Gothique sanguinolent

                

   Inquiétante étrangeté : c’est l’antique expression freudienne qui vient à l’esprit lorsqu’on déguste le roman de Christian Wasselin. L’auteur ne nous a pas pris en traître : en sous-titre, il a écrit : « roman assez noir », ce qui s’avère tout à fait exact. L’intrigue – mais faut-il ici parler d’intrigue – est compliquée, insolite, et semble peu à peu n’être composée que d’une manière de dentelle, en laquelle seuls les éléments du décor seraient dignes d’attention : nous suivons certainement les décors, davantage que les personnages.

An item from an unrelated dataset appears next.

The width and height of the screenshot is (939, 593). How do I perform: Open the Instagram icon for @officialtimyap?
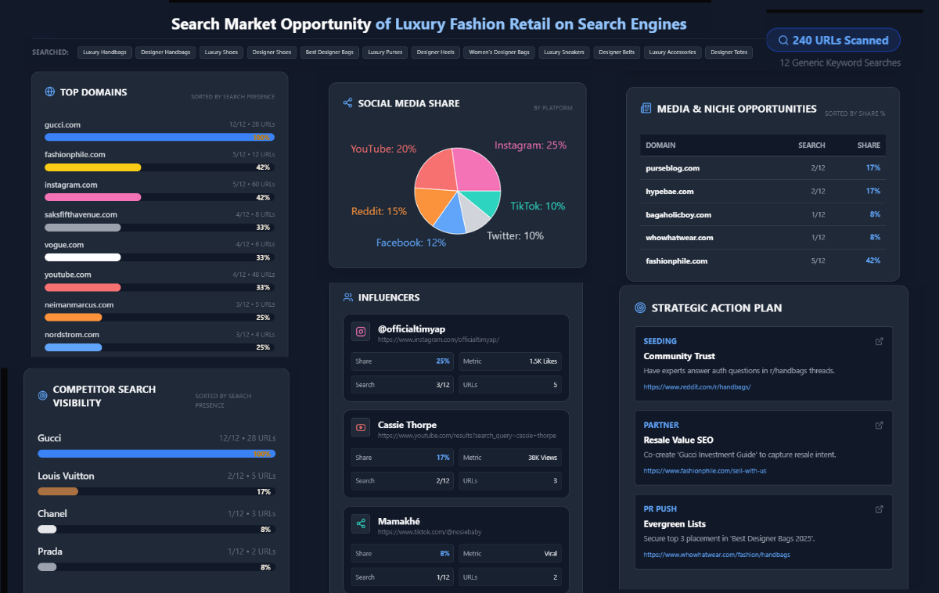point(361,332)
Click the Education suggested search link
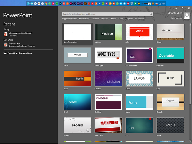This screenshot has height=144, width=192. [95, 19]
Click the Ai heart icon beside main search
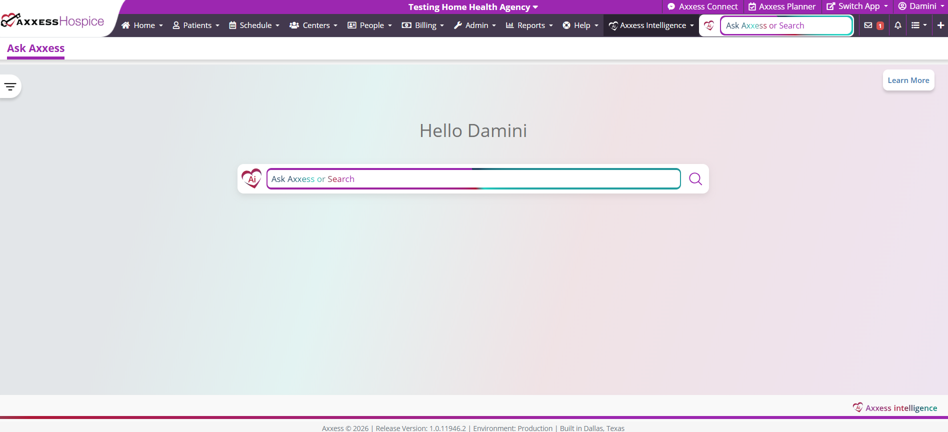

L’atmosphère est gothique à souhait ; régions du Nord, manoirs, douves, « pas mal de brouillard », Opéra de Lille, « fox-trot », bas de soie et lieux « vétustes », marécages, puis au milieu de tout cela : meurtres, meurtres et meurtres. Très loin du roman policier, ce roman noir s’aventure plutôt sur les terres du fantastique flamand ; on pense à Jean Ray et à Malpertuis, à Claude Seignolle et à sa Malvenue, ce qui tout compte fait est un beau compliment ; car le style est superbe, grouillant de parodies, enlevé, tantôt grandiose, tantôt moqueur : « Marguerite garda son calme. Elle avança dans les fleurs folles qui surgissaient du talus, là où s’était échouée la camionnette. Elle entendait le son étouffé de la radio qui diffusait Night and Day, qu’elle ne reconnut pas. Elle donna l’ordre à la roue de s’arrêter en imitant le geste d’une fée. Le caoutchouc du pneumatique lui noircit l’intérieur des doigts de la main. »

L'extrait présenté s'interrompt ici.